Parker sat dejectedly in his office, his head cradled in his hands. He could still see her, his fiery redhead, yelling at him about something or other just over the threshold. No more. There was no way there would ever be any playful banter, fake fights and then make-up sex. She was gone, out of his reach, forever changed.

But they had been doomed from the start.

A commotion outside of his office drew his attention, and he stood up to investigate. Keep busy, he thought, So I don't have to think about her.

When he exited his office, he saw a crowd of lab techs surrounding a monitor, whispering hurriedly. Parker pushed a few of the ambient techs out of the way and looked for himself what was so frigging interesting; and his stomach dropped.

A Samson, number 16, was attempting unauthorised take-off. But that wasn't the scary part. A very familiar head of red hair was helping a disabled ex-marine into the back as bullet after bullet ricocheted off the metal and glass.

"Grace," Parker breathed, his eyes locking on the figure shooting at them. The picture wasn't very clear, but he could vaguely make out three jagged scars down the side of the shooter's unprotected face. "Quaritch?"

The Samson made it, and the last shot the camera picked up of the leaving vehicle showed all passengers holding on for dear life, but looking rather uninjured. Parker's heart was beating rapidly, and his breathing was irregular.

"I'll kill him!"

The disgruntled administrator charged through the Base towards the airfield. That asshole had shot at Grace. Who the hell did he think he was?

But Quaritch wasn't at the airfield. He had already disappeared, and left Parker running on a wild goose chase around the entire Base, looking for the SOB. He was definitely getting demoted. Maybe even fired. Because Selfridge had that power, and Parker wasn't afraid to use it.

He didn't find him for several hours, during which Quaritch was setting up the start of a war. When Parker was tipped off the to Chief of Security's plans, he raced to the Armor Bay, staring around him in growing dismay as he walked through the full-scale mobilization. He approached Quaritch, who was barking orders amid a hive of activity around the ampsuits.

"Quaritch! This thing is completely out of control!" Parker yelled, throwing his hands up in the air.

Quaritch ignored him, turning away to focus on ordnance loading.

"Listen to me!

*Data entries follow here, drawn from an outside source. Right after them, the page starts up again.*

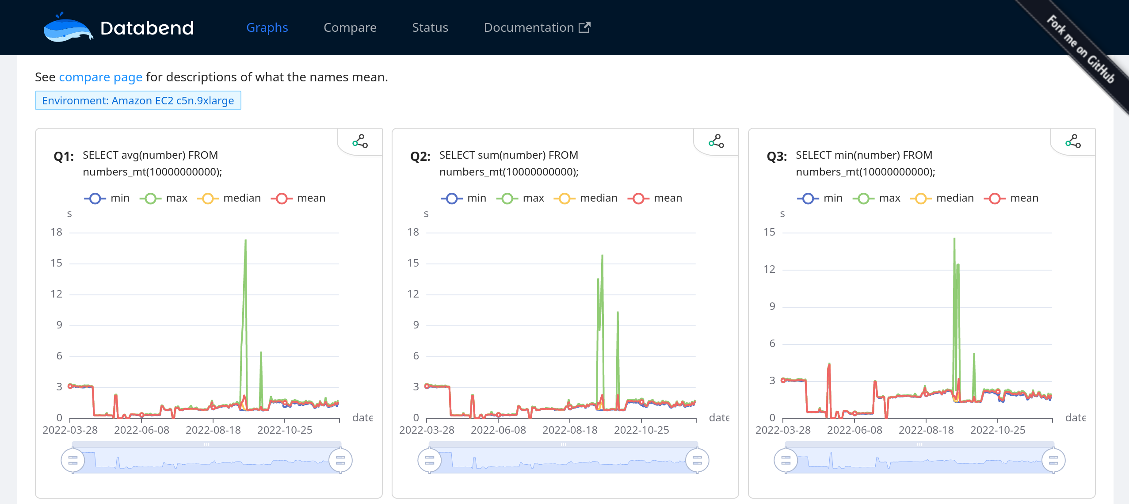Open the Environment Amazon EC2 c5n.9xlarge selector
The width and height of the screenshot is (1129, 504).
tap(138, 101)
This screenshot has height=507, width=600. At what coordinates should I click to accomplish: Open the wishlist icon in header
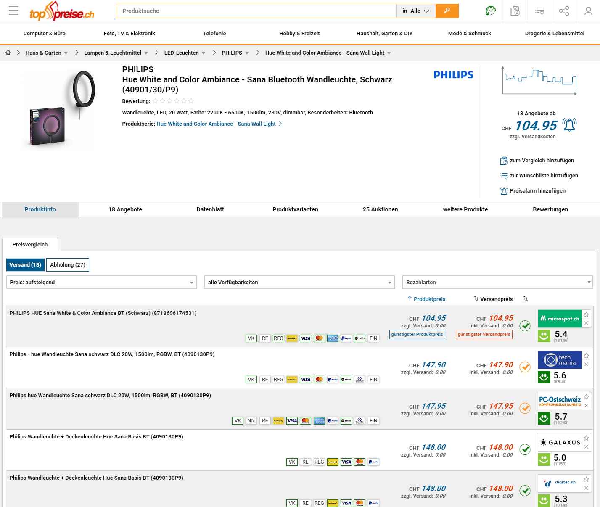[539, 11]
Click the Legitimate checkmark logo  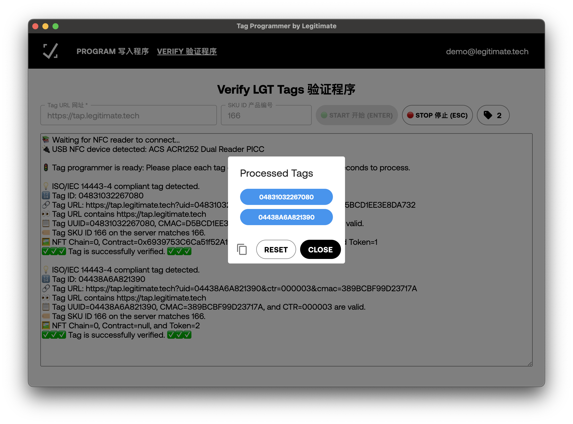point(50,51)
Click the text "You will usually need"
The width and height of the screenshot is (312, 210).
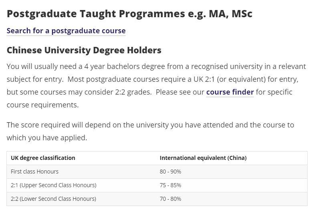click(x=38, y=67)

I am not authorizing you to turn the mine-workers local into a freakin' militia!"

"I declared threat condition red. That puts all on-world assets under my command," Quaritch remarked, his tone of voice making it sound as if he was talking about the weather, or something equally as trivial. He had a slight smile on his face, as though the weather he was reporting was good weather. It only stood to infuriate Parker further.

"You think you can pull this palace coup shit on me?" Parker yelled, his hands curling into tight fists at his sides. "I can have your ass with one call—"

Quaritch grabbed him and pinned him against the side of an ampsuit. "You're a long way from Earth," Quaritch snarled. Parker was paralyzed with fear and shock. Physical force – against him? Quaritch released him and walked away a short distance, leaving Parker standing panting against the ampsuit.

"Get him out of here," Quaritch said quietly to a group of his men. Several troopers converged on the young administrators.

"You touch me you're so fired," he growled at the troopers, his eyes burning. Grace had been right. Quaritch had been using him, and he had thrown him away when he was done. Grace had been right. Why hadn't he listened?

He pushed through the group of men and they escorted him toward the door. Life had gone to hell, and it was all his fault.